Wer will heute noch Schüler sein?

Es ist kein Geheimnis, dass die Anforderungen an die Schüler von heute immer größer werden. Sie haben kaum noch Freizeit, um sich von dem ganzen Schulstress zu erholen. Es zählt nur noch die erbrachte Leistung und der Erfolg. Es wird dadurch einer enormer Druck auf die Schulkinder aufbebaut.

Kein Wunder also, dass viele Kinder dem Ganzen nicht mehr gewachsen sind und an den enormen Belastungen zu zerbrechen drohen. Der Artikel in der Augsburger Allgemeine zeigt, dass dieser Zustand auch den Lehrern und Verantwortlichen nicht entgangen ist.
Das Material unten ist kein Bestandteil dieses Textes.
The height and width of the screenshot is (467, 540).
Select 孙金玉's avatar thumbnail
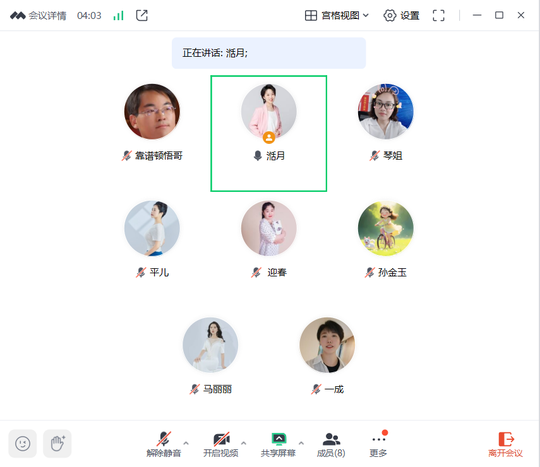386,228
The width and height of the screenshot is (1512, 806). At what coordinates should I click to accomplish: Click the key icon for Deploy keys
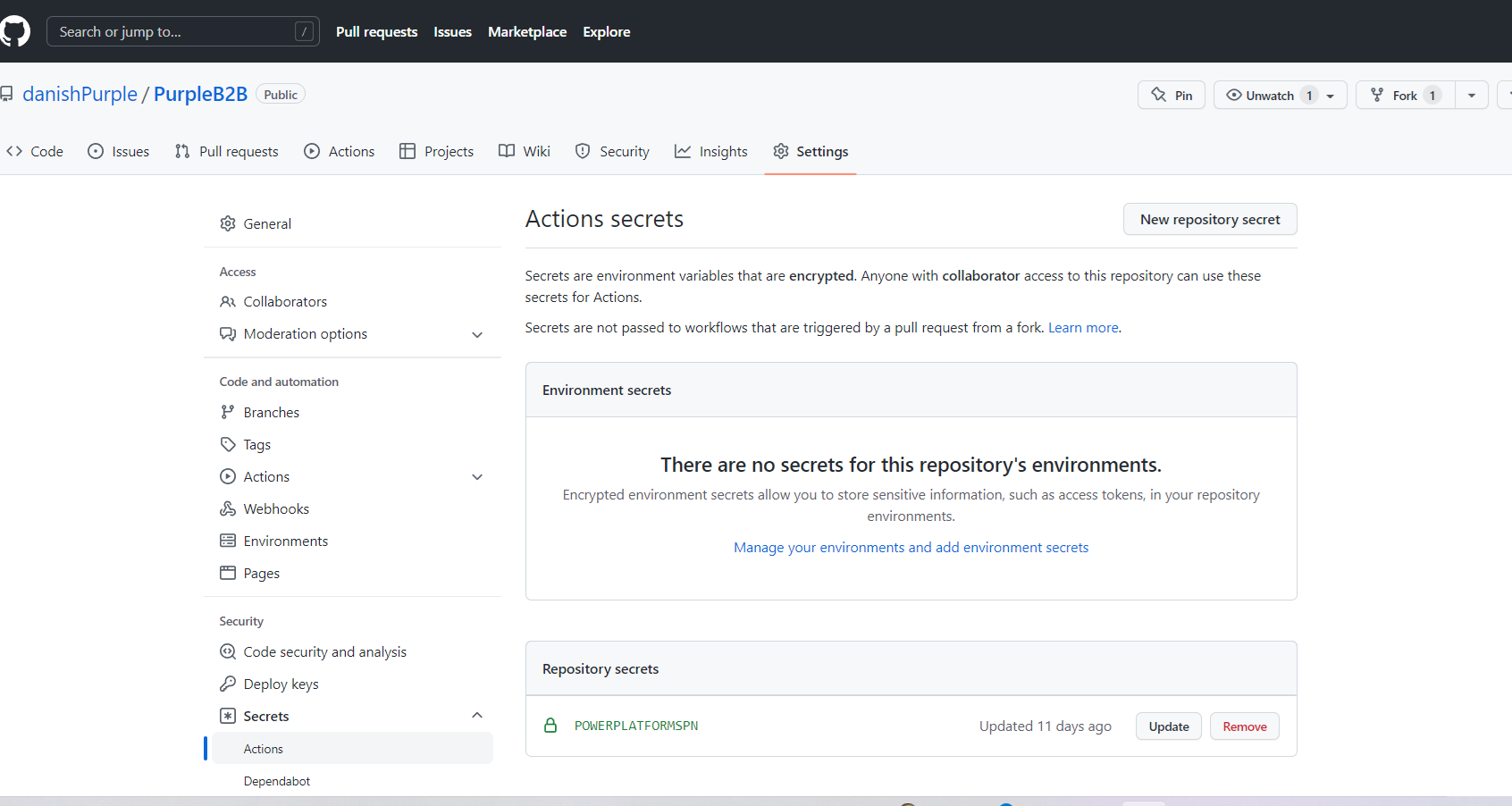point(228,684)
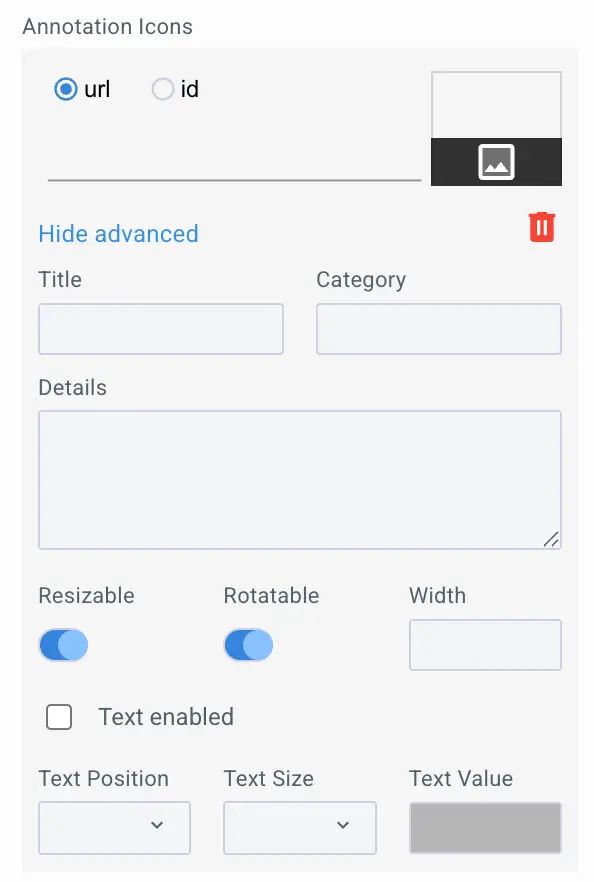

Da sich diese Probleme in der Zwischenzeit auf das ganze dreigliederige Schulsystem ausgeweitet haben, werden Maßnahmen unternommen, um den Ganzen entgegen zu wirken.

Ein Pilotprojekt zu starten halte ich für den richigen Ansatz, gerade um zu sehen, wie die Maßnahmen angenommen werden und wie man das Ganze im laufenden Schulbetrieb organisiert.

 Doch reicht das wirklich aus?

Wäre jetzt nicht der richtige Zeitpunkt, um das Schulsystem mit all seinen Facetten neu zu bewerten. Müssten sich die Verantworlichen nicht an dieser Stelle fragen: Woran liegt es eigentlich, dass die Schüler dem Ganzen nicht mehr gewachsen sind?

Meiner Meinung nach, wird hier nur an den Symp­­tomen rumgedoktert, statt nach den Ursachen suchen.